Each boss card revealed during a given turn has one or two icons that correspond to the icons found on the action dice. The goal for players is to roll their dice in quick succession and match the dice images to those icons within the time limit. Each corresponding icon means that they successfully dodge the attack and any resulting damage. If the players are feeling very brave, they can award an extra die to attack the boss, with the aim of reducing his health to zero as quickly as possible.

Although it sounds easy, it depends strongly luckily, and RNG plays a huge role in the overall gameplay. This is really where it deviates from the source material, like in the original Cuphead, you can practice and learn the boss patterns to possibly improve yourself. In this dice game variation, you’re at the mercy of one in six dice rolls every time you roll, with almost no way to actually improve your overall performance unless you roll faster, identify dice icons faster and assign them to your board more efficiently – which isn’t really doable after a certain point.
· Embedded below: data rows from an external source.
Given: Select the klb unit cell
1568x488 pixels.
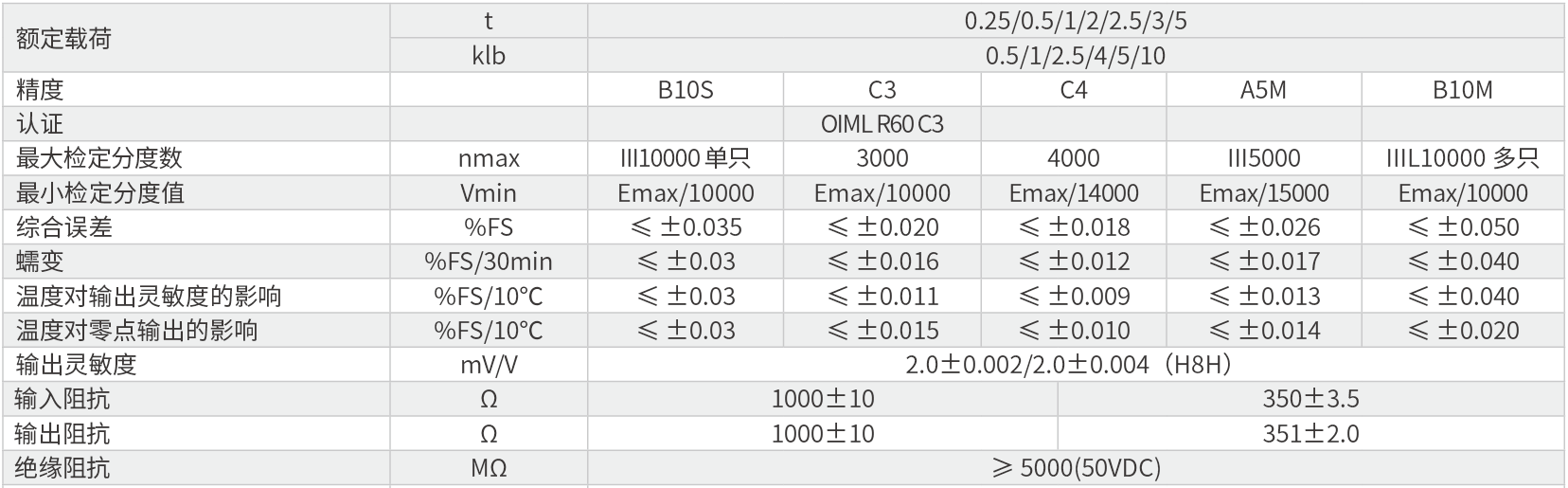Looking at the screenshot, I should point(489,56).
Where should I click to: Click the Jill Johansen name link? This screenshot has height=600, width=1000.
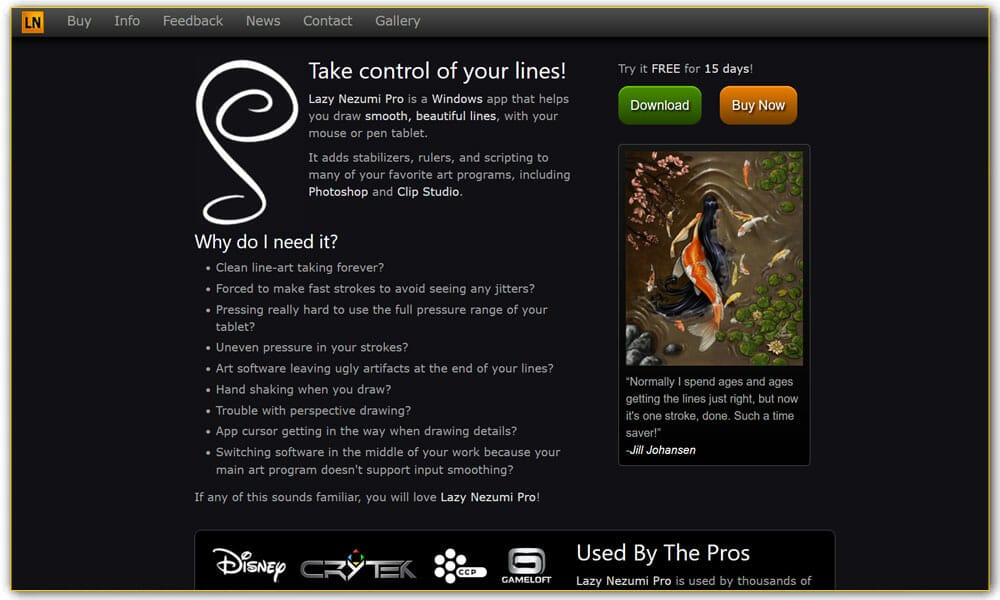[x=661, y=450]
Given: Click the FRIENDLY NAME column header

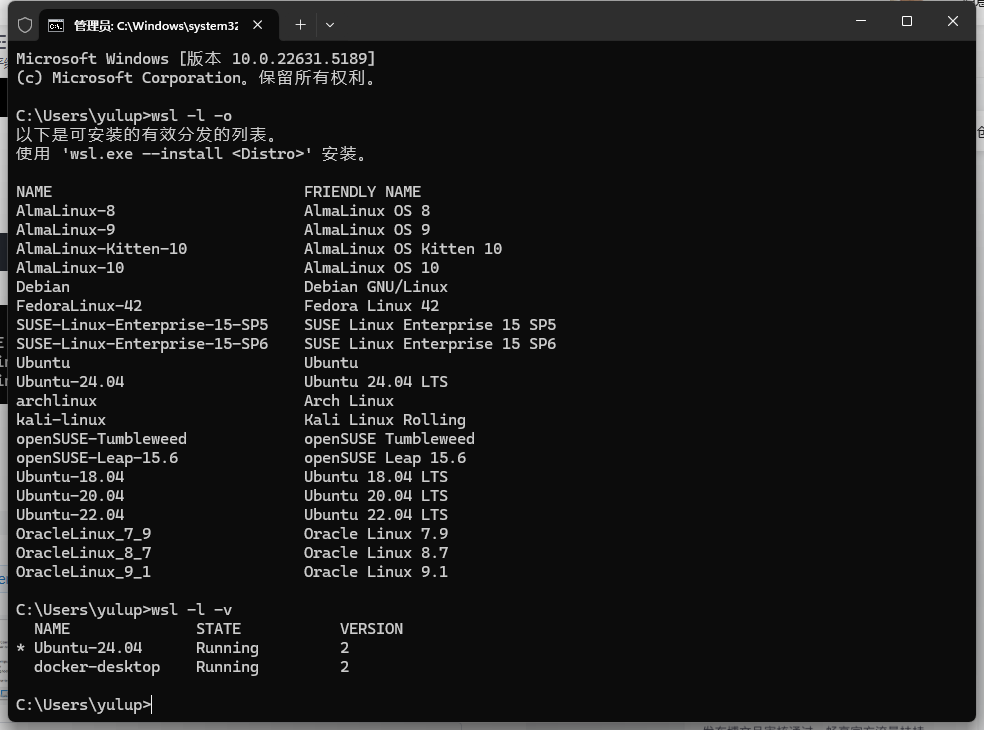Looking at the screenshot, I should 362,191.
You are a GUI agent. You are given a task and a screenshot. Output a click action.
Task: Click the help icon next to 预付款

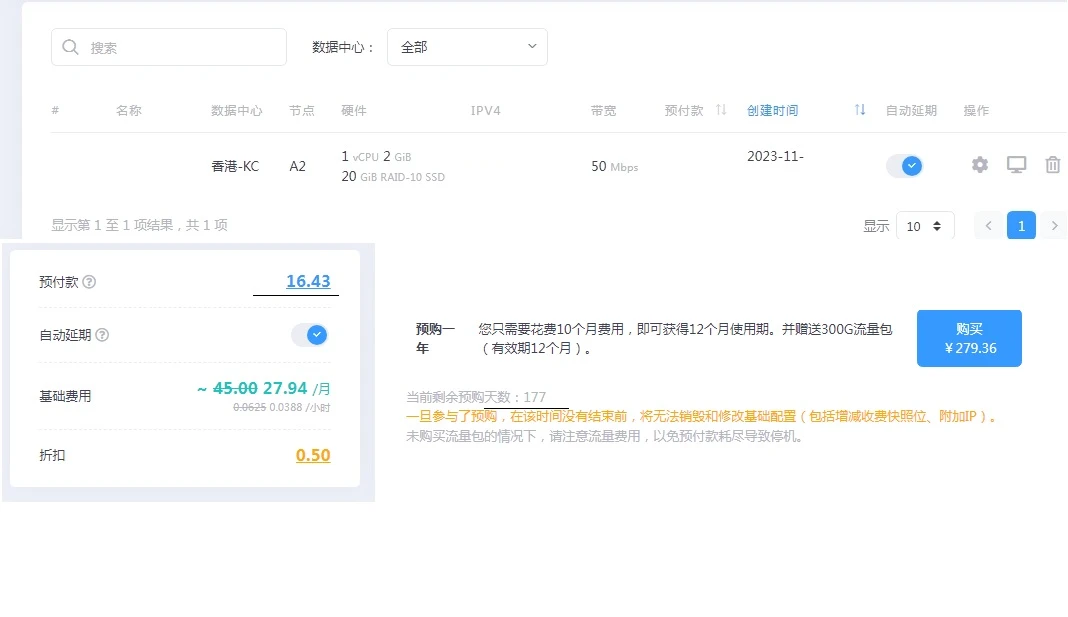pyautogui.click(x=89, y=282)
While Cuphead: Fast Rolling Dice Game is playable solo, it gets slightly easier with each successive player added. Of course, bosses have more health to make up for the extra manpower, but the fact that each character uses the same set of dice means the odds are the same for everyone. This spreads out the variance of the dice rolls and allows for more consistent damage to the boss every turn, which means turns don’t drag on as long and usually end in a win for players. Additionally, characters can be revived quite easily after being knocked out, allowing combat to continue. Some of the bosses sometimes require near-perfect throws, which makes it a much more difficult experience if you plan to play the campaign on your own.

Each round of the boss phase continues until each player or boss loses all of their health. If the boss deck runs out of cards, the party must shuffle the current boss deck to create a new set of random attacks while also collecting a time token, which negatively affects the final grade at the end. After each knockout boss, players move on to the next phase, until they eventually reach the final Knockout! map, where they can collect their loot, receive their final score, and unlock new purchasable items for the store before opening the next boss deck.

Cuphead’s main strategy: Fast Rolling Dice Game uses a risk-reward mechanism similar to Yahtzee’s, but on steroids. As you roll, you have the option of spending as many additional dice as you can afford to attack the boss, limiting the number of future dice you have for the remainder of the turn, reducing your overall chance to roll. block future attacks. It’s those quick moment-to-moment decisions that really make him shine and where we have the most fun.

One of my biggest complaints with this dice game variation, however, is the real bosses themselves. In Cuphead, the boss fights are great shows with magnificent animation, unique mechanics, and always accompanied by a stellar soundtrack. Most of what makes Cuphead so special is missing here, as the boss mechanics are largely the same and boil down to minor variations of the standard rules, or gimmicks like requiring your assigned dice to be stacked on top of each other. others in order to be counted. Obviously, it’s hard to translate an audiovisual experience like Cuphead 1: 1, but much of the charm of the original game is lost here.

What Cuphead: Fast Rolling Dice Game Is it that getting right, however, is the chaos and panic feeling you expect from a bullet-hell style game. Much of it is a fun single player experience that is enhanced with friends, as most games are. If you are a Cuphead fan this is definitely worth a visit. Otherwise, you might find this to be a pretty average dice game with some cool retro artwork on the cards.

Or buy

Cuphead Fast Rolling Dice Game is available now for an MSRP of $ 49.99, although it can be more or less expensive at any retailer.